### Records for this exercise
----
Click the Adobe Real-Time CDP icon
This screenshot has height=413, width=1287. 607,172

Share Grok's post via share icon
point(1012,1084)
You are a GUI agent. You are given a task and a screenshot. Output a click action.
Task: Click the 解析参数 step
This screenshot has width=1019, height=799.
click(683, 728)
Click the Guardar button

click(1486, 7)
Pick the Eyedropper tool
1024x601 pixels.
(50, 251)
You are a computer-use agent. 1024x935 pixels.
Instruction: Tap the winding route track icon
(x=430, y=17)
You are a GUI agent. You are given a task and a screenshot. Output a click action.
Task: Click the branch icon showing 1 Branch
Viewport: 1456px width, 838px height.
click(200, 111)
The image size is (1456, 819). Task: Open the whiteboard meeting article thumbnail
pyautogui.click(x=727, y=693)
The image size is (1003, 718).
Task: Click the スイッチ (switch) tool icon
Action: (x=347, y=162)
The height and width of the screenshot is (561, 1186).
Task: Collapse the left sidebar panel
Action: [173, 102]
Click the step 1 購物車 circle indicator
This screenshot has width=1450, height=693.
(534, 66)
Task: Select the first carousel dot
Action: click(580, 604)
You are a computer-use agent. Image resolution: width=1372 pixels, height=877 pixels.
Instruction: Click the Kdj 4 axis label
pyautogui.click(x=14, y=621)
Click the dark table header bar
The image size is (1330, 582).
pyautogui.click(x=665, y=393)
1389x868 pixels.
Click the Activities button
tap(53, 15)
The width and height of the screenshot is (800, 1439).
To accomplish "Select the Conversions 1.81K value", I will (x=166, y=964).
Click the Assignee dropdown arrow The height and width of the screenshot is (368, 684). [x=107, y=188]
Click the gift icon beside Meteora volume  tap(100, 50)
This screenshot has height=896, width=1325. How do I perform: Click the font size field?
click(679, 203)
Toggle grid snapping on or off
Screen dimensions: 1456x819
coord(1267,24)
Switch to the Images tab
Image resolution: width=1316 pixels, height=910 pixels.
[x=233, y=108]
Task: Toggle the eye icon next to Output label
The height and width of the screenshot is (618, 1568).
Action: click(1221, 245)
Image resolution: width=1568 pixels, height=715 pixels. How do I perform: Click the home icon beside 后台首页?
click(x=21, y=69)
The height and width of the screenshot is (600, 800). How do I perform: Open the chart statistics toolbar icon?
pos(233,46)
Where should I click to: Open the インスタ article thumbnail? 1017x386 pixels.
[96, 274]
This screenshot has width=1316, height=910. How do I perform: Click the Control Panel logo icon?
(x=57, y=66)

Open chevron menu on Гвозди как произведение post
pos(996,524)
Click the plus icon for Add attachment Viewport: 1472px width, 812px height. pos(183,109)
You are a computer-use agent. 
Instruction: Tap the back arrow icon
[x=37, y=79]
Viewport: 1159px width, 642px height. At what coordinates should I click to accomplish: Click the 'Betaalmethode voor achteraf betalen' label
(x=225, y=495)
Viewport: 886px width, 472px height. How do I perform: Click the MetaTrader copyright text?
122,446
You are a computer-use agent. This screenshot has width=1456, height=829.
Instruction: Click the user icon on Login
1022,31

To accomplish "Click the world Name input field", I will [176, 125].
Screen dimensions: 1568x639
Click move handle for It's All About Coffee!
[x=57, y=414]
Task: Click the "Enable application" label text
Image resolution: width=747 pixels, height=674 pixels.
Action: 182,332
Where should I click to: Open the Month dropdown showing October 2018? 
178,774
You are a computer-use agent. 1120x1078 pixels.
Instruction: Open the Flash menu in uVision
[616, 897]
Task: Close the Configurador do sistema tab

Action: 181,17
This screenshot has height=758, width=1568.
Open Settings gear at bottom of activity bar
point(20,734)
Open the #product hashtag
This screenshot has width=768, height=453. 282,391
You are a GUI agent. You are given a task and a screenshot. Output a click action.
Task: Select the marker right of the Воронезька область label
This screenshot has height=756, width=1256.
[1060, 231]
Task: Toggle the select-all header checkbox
----
### Prompt
Copy out the whole listing above word for word, from its first line to its last.

### The response
Click the Adobe Real-Time CDP icon
This screenshot has height=413, width=1287. 607,172

Share Grok's post via share icon
point(1012,1084)
You are a GUI agent. You are given a task and a screenshot. Output a click action.
Task: Click the 解析参数 step
This screenshot has width=1019, height=799.
click(683, 728)
Click the Guardar button

click(1486, 7)
Pick the Eyedropper tool
1024x601 pixels.
(50, 251)
You are a computer-use agent. 1024x935 pixels.
Instruction: Tap the winding route track icon
(x=430, y=17)
You are a GUI agent. You are given a task and a screenshot. Output a click action.
Task: Click the branch icon showing 1 Branch
Viewport: 1456px width, 838px height.
click(200, 111)
The image size is (1456, 819). Task: Open the whiteboard meeting article thumbnail
pyautogui.click(x=727, y=693)
The image size is (1003, 718).
Task: Click the スイッチ (switch) tool icon
Action: (x=347, y=162)
The height and width of the screenshot is (561, 1186).
Task: Collapse the left sidebar panel
Action: [173, 102]
Click the step 1 購物車 circle indicator
This screenshot has width=1450, height=693.
(534, 66)
Task: Select the first carousel dot
Action: click(580, 604)
You are a computer-use agent. Image resolution: width=1372 pixels, height=877 pixels.
Instruction: Click the Kdj 4 axis label
pyautogui.click(x=14, y=621)
Click the dark table header bar
The image size is (1330, 582).
pyautogui.click(x=665, y=393)
1389x868 pixels.
Click the Activities button
tap(53, 15)
The width and height of the screenshot is (800, 1439).
To accomplish "Select the Conversions 1.81K value", I will (x=166, y=964).
Click the Assignee dropdown arrow The height and width of the screenshot is (368, 684). [x=107, y=188]
Click the gift icon beside Meteora volume  tap(100, 50)
This screenshot has height=896, width=1325. How do I perform: Click the font size field?
click(679, 203)
Toggle grid snapping on or off
Screen dimensions: 1456x819
coord(1267,24)
Switch to the Images tab
Image resolution: width=1316 pixels, height=910 pixels.
[x=233, y=108]
Task: Toggle the eye icon next to Output label
The height and width of the screenshot is (618, 1568).
Action: click(1221, 245)
Image resolution: width=1568 pixels, height=715 pixels. How do I perform: Click the home icon beside 后台首页?
click(x=21, y=69)
The height and width of the screenshot is (600, 800). How do I perform: Open the chart statistics toolbar icon?
pos(233,46)
Where should I click to: Open the インスタ article thumbnail? 1017x386 pixels.
[96, 274]
This screenshot has width=1316, height=910. How do I perform: Click the Control Panel logo icon?
(x=57, y=66)

Open chevron menu on Гвозди как произведение post
pos(996,524)
Click the plus icon for Add attachment Viewport: 1472px width, 812px height. pos(183,109)
You are a computer-use agent. 
Instruction: Tap the back arrow icon
[x=37, y=79]
Viewport: 1159px width, 642px height. At what coordinates should I click to accomplish: Click the 'Betaalmethode voor achteraf betalen' label
(x=225, y=495)
Viewport: 886px width, 472px height. How do I perform: Click the MetaTrader copyright text?
122,446
You are a computer-use agent. This screenshot has width=1456, height=829.
Instruction: Click the user icon on Login
1022,31

To accomplish "Click the world Name input field", I will [176, 125].
Screen dimensions: 1568x639
Click move handle for It's All About Coffee!
[x=57, y=414]
Task: Click the "Enable application" label text
Image resolution: width=747 pixels, height=674 pixels.
Action: 182,332
Where should I click to: Open the Month dropdown showing October 2018? 
178,774
You are a computer-use agent. 1120x1078 pixels.
Instruction: Open the Flash menu in uVision
[616, 897]
Task: Close the Configurador do sistema tab

Action: 181,17
This screenshot has height=758, width=1568.
Open Settings gear at bottom of activity bar
point(20,734)
Open the #product hashtag
This screenshot has width=768, height=453. 282,391
You are a GUI agent. You are given a task and a screenshot. Output a click action.
Task: Select the marker right of the Воронезька область label
This screenshot has height=756, width=1256.
[1060, 231]
Task: Toggle the select-all header checkbox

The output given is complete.